Construct Traceable and Evaluated LLM Workflows Utilizing Promptflow, Prompty, and OpenAI

(WORK_DIR / “decide.prompty”).write_text(“””—
identify: Decide
mannequin:
api: chat
configuration:
kind: openai
connection: open_ai_connection
mannequin: gpt-4o-mini
parameters:
temperature: 0
max_tokens: 150
response_format: {kind: json_object}
inputs:
query: {kind: string}
reply: {kind: string}
anticipated: {kind: string}
—
system:
You might be an exacting grader. Resolve whether or not the assistant’s reply comprises the anticipated reality (case-insensitive, permitting affordable phrasing/synonyms). Reply ONLY as JSON: {“rating”: 0 or 1, “cause”: “…”}.

consumer:
Query: {{query}}
Anticipated: {{anticipated}}
Reply: {{reply}}
“””)

(WORK_DIR / “eval_flow.py”).write_text(textwrap.dedent(”’
import json
from pathlib import Path
from promptflow.tracing import hint
from promptflow.core import Prompty

BASE = Path(__file__).mum or dad

class Evaluator:
def __init__(self):
self.decide = Prompty.load(supply=BASE / “decide.prompty”)

@hint
def __call__(self, query: str, reply: str, anticipated: str) -> dict:
uncooked = self.decide(query=query, reply=reply, anticipated=anticipated)
if isinstance(uncooked, str):
strive: uncooked = json.hundreds(uncooked)
besides Exception: uncooked = {“rating”: 0, “cause”: f”unparseable:{uncooked[:80]}”}
return {“rating”: int(uncooked.get(“rating”, 0)), “cause”: str(uncooked.get(“cause”,””))}

def __aggregate__(self, line_results):
“””Run-level aggregation.

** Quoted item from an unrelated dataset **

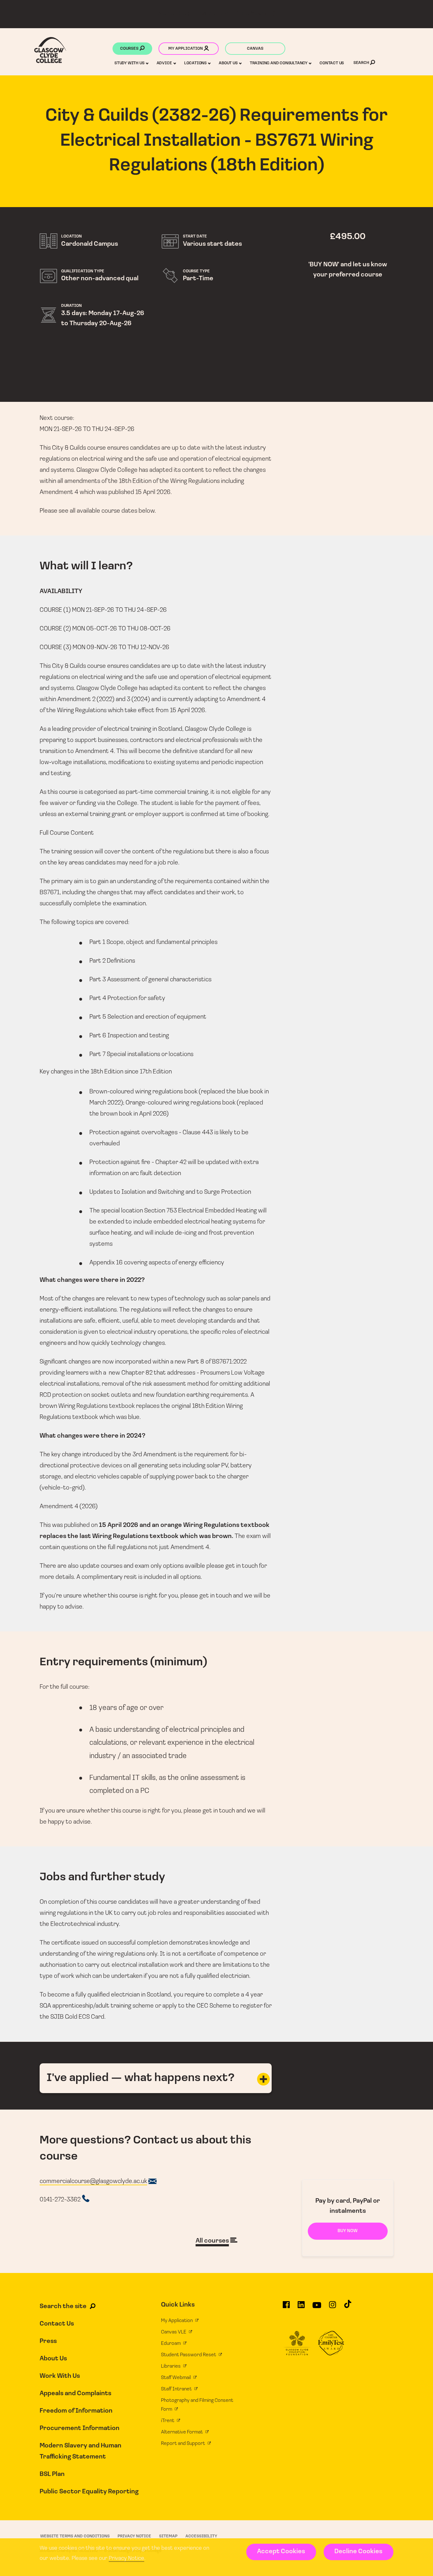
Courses (129, 49)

No matter this returns exhibits up in pf.get_metrics().”””
scores = [r[“score”] for r in line_results if r]
return {
“accuracy”: (sum(scores) / len(scores)) if scores else 0.0,
“handed”: sum(scores),
“whole”: len(scores),
}
”’))

(WORK_DIR / “eval.flex.yaml”).write_text(
“$schema: https://azuremlschemas.azureedge.internet/promptflow/newest/Movement.schema.jsonn”
“entry: eval_flow:Evaluatorn”
)

print(“n=== Analysis run ===”)
eval_run = pf.run(
movement=str(WORK_DIR / “eval.flex.yaml”),
knowledge=str(data_path),
run=base_run,
column_mapping={
“query”: “${knowledge.query}”,
“anticipated”: “${knowledge.anticipated}”,
“reply”: “${run.outputs.reply}”,
},
stream=True,
)

eval_details = pf.get_details(eval_run)
print(eval_details)

print(“n=== Aggregated metrics (from __aggregate__) ===”)
print(json.dumps(pf.get_metrics(eval_run), indent=2))

import pandas as pd
if “outputs.rating” in eval_details.columns:
s = pd.to_numeric(eval_details[“outputs.score”], errors=”coerce”).fillna(0)
print(f”Handbook accuracy: {s.imply():.2%} ({int(s.sum())}/{len(s)})”)

What's Hot

NYT Strands hints and solutions for Tuesday, Might 12 (sport #800)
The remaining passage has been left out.